===== The data

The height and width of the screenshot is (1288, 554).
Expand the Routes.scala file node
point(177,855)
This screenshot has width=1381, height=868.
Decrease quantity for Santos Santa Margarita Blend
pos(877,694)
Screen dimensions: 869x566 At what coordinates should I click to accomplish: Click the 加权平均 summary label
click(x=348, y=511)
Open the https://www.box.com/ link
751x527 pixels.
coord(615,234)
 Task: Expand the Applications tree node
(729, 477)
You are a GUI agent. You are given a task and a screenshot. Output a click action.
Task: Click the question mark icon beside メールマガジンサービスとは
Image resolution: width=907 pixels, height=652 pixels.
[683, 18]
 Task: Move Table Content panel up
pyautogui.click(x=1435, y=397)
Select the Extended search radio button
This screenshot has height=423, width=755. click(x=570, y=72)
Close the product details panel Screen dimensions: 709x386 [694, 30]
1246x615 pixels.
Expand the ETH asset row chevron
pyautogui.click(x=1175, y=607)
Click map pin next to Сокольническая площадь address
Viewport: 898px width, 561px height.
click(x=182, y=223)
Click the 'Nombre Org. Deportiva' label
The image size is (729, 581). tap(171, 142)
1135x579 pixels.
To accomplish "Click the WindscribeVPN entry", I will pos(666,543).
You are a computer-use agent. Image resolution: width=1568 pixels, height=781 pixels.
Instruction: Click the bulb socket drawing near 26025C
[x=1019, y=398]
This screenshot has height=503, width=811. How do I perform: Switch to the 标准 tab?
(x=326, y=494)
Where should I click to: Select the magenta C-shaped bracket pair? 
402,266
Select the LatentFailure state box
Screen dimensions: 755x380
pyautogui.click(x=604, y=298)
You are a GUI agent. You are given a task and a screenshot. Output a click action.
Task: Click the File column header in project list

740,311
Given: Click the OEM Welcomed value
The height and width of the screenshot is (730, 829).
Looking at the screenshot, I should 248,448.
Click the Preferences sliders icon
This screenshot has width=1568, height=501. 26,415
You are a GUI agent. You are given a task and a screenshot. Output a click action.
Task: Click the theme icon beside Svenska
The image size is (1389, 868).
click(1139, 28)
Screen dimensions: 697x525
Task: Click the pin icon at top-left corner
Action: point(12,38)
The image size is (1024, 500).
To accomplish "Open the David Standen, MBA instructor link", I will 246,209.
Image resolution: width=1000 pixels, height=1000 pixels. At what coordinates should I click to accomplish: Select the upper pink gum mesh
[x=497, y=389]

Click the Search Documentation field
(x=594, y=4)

==========

Exercise prompt: Each line above that contains the string "will" should be copied.

Answer below:
To accomplish "Click the WindscribeVPN entry", I will pos(666,543).
To accomplish "Open the David Standen, MBA instructor link", I will 246,209.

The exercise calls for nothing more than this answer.